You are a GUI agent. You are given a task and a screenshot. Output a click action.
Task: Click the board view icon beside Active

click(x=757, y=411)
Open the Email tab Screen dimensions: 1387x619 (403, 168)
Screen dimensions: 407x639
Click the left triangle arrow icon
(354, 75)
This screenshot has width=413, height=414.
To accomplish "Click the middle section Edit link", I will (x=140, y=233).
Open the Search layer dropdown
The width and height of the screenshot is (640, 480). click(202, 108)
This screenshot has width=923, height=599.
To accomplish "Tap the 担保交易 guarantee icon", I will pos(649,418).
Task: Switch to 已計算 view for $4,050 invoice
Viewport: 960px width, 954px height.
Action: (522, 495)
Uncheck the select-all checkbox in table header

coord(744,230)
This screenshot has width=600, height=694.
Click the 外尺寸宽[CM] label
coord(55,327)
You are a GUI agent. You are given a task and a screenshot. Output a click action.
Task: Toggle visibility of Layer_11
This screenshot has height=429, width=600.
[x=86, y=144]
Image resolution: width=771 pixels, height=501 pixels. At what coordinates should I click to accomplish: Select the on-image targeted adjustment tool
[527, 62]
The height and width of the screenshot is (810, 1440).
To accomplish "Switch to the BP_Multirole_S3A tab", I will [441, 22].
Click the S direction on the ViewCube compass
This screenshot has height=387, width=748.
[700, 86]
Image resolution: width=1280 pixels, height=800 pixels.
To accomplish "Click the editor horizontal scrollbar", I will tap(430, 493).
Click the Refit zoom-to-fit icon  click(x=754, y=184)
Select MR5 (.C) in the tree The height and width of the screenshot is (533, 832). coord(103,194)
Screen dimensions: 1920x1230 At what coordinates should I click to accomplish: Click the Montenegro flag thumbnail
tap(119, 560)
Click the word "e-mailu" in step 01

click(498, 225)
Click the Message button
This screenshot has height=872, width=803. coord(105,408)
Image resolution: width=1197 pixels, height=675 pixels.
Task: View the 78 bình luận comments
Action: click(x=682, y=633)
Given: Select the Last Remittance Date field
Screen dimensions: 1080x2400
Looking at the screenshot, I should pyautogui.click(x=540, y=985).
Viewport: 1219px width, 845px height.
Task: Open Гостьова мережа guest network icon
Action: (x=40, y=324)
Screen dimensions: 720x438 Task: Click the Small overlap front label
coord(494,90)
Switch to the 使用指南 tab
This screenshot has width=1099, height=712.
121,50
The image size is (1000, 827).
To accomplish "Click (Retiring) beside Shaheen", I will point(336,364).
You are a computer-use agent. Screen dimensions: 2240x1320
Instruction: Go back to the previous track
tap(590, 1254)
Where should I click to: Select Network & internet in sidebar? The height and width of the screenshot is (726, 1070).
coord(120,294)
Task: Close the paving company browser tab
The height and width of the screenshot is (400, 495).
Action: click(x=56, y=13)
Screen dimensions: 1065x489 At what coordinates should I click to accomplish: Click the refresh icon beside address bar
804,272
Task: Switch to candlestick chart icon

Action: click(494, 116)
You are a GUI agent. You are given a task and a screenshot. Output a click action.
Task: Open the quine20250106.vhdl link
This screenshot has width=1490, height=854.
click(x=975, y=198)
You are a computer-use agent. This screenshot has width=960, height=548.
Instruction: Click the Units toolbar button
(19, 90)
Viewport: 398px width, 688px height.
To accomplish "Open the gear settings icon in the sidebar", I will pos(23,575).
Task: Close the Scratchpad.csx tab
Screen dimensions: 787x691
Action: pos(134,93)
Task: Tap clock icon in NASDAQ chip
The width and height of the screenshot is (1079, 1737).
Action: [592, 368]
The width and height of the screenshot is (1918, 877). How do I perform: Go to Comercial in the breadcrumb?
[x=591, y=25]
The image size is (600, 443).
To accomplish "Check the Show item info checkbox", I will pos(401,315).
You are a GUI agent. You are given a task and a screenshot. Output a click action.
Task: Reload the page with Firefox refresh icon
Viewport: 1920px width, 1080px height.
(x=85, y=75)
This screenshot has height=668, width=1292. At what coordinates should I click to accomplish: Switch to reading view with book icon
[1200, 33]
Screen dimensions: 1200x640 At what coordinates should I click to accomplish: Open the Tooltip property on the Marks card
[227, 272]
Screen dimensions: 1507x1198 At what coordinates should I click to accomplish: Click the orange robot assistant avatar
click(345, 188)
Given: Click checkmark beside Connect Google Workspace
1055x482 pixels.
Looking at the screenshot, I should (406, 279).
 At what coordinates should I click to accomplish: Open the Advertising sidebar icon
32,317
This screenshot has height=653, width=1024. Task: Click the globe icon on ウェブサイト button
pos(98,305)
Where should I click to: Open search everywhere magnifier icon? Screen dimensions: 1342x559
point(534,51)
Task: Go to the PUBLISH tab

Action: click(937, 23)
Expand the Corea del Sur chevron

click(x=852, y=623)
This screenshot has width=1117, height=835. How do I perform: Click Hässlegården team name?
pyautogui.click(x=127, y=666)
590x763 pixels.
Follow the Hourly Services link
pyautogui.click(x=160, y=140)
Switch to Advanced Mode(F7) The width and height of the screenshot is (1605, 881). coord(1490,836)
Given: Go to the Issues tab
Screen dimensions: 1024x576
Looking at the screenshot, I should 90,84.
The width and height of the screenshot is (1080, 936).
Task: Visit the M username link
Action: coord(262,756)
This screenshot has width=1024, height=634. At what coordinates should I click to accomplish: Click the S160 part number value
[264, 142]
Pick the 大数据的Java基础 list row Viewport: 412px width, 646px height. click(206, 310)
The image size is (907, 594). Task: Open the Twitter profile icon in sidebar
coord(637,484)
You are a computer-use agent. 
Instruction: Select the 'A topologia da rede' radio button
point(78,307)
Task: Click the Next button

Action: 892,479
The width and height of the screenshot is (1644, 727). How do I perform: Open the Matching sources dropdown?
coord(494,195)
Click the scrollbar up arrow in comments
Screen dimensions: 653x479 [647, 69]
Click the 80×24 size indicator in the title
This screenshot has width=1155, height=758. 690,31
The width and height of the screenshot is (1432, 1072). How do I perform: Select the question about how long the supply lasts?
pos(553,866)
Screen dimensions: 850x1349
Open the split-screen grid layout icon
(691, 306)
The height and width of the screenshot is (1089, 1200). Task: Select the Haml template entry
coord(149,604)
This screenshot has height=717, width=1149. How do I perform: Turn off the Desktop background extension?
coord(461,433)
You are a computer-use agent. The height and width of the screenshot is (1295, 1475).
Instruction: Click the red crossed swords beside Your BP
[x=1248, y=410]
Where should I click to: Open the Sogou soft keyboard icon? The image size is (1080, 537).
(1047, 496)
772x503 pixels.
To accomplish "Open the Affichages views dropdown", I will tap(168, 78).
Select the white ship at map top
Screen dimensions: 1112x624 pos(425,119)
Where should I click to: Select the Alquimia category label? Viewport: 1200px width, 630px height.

· · ·

| WORK INSTRUCTION |
Give back exactly what runs from the first line of the listing above to the line that contains "This screenshot has width=600, height=694.", keeping both end lines.

| ANSWER TO THIS TASK |
You are a GUI agent. You are given a task and a screenshot. Output a click action.
Task: Click the board view icon beside Active

click(x=757, y=411)
Open the Email tab Screen dimensions: 1387x619 (403, 168)
Screen dimensions: 407x639
Click the left triangle arrow icon
(354, 75)
This screenshot has width=413, height=414.
To accomplish "Click the middle section Edit link", I will (x=140, y=233).
Open the Search layer dropdown
The width and height of the screenshot is (640, 480). click(202, 108)
This screenshot has width=923, height=599.
To accomplish "Tap the 担保交易 guarantee icon", I will pos(649,418).
Task: Switch to 已計算 view for $4,050 invoice
Viewport: 960px width, 954px height.
Action: (522, 495)
Uncheck the select-all checkbox in table header

coord(744,230)
This screenshot has width=600, height=694.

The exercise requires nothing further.